While I slept, someone replaced the world with another model, somewhat weirder but with a few of the bugs out. Cannabis possession no longer an arrestable offence, the IRA busy turning their weapons into patios and the UK government considering letting us all run public wireless data services on unlicensed bands: all we need now is open days at MI5, less institutionalised corruption in government contracts and beer that doesn't make you fat and the place will be perfect.
But the wireless stuff will do for now. It's only a consultation, but it looks as if the Radiocommunication Agency is keen to let people deal with other people's wireless signals without having to get permission first. That means we can build wireless networks and let passers-by use them: when there are enough of these things, they can relay packets one to the other. Eventually, we might be able to do without ISPs altogether -- but that's a way away.

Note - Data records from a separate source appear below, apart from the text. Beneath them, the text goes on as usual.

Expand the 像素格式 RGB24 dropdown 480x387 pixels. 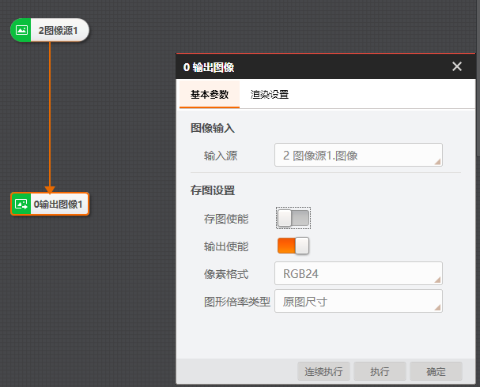tap(357, 274)
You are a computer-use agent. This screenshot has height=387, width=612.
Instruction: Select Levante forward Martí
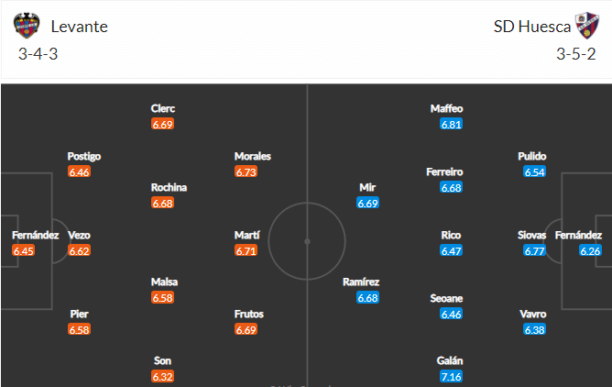246,235

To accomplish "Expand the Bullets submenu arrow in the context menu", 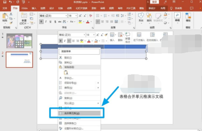I will coord(98,83).
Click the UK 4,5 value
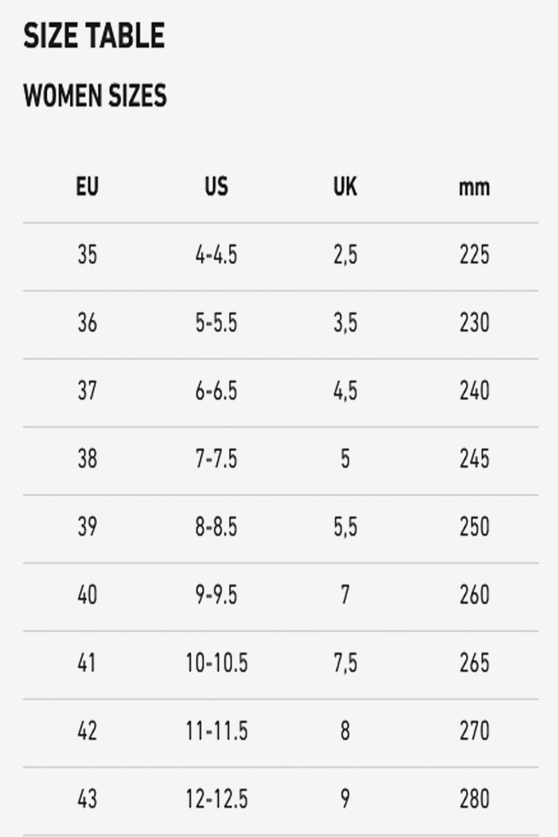Viewport: 558px width, 837px height. point(345,391)
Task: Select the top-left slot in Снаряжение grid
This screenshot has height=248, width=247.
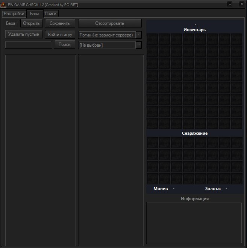Action: 152,142
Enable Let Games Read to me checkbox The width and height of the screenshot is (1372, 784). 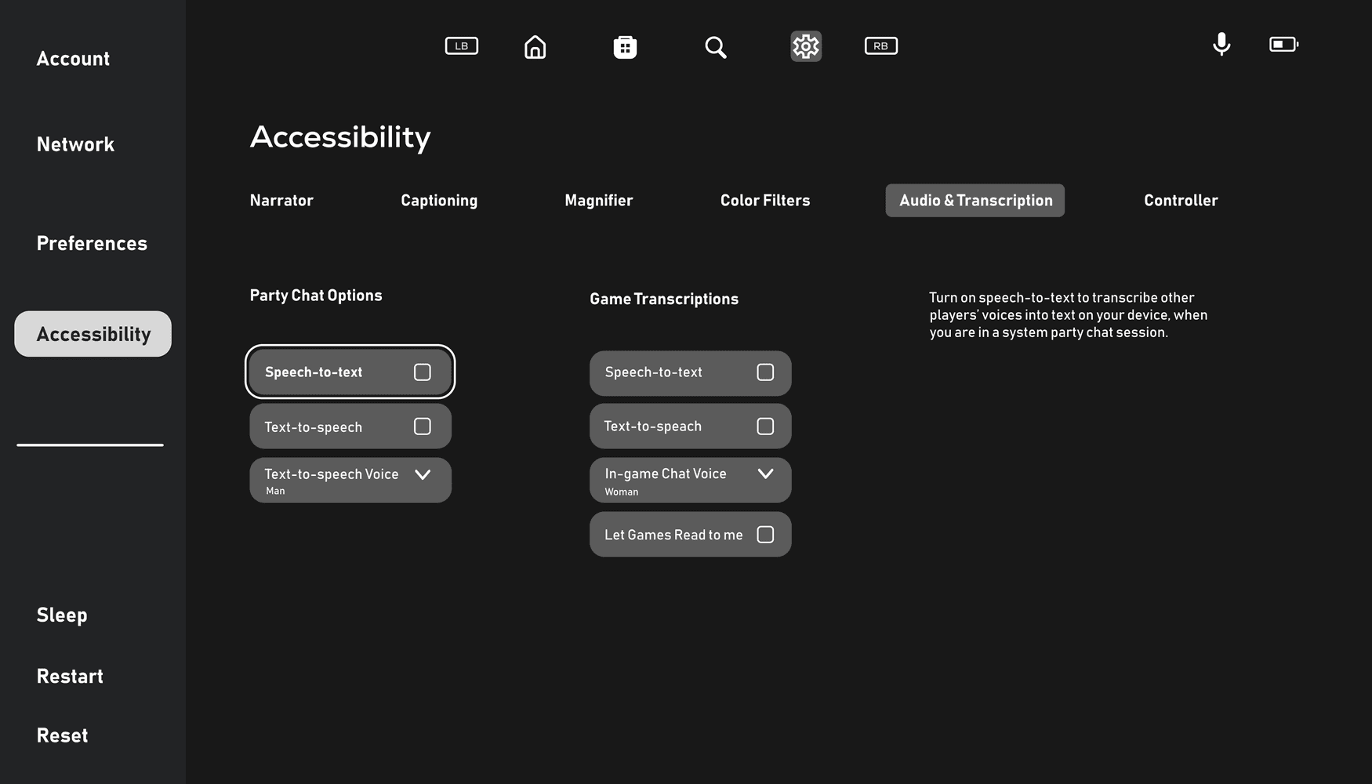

Curiously, this is taking place at the same time as it's becoming much easier to be a radio amateur. The need to do Morse Code is going away, and the exams are getting simpler. And radio amateurs get to use satellites, and all manner of high power and digital flummery; just the sort of thing to link small areas of free wireless networking together across cities, countries and continents. Of course, big companies charge big prices for this sort of thing, because they can.
On the way to the pub this evening with friend Cosgrove (she took a year off to get an MA in interactive technology, and came out with her newly minted post-grad qualification to find someone had turned off the jobs market in her absence. Fab employment offers more than welcome), we talk about the way things seem to be getting odder and odder. We passed four police bikes parked in a tight square at the top of Camden Road, with riders, lights but no sign of motion. "What's that for?" I wondered. "They're escorting a mouse on a tiny tricycle" she said. Perfectly seriously.
You need this woman in a senior position on a Web project. Honest.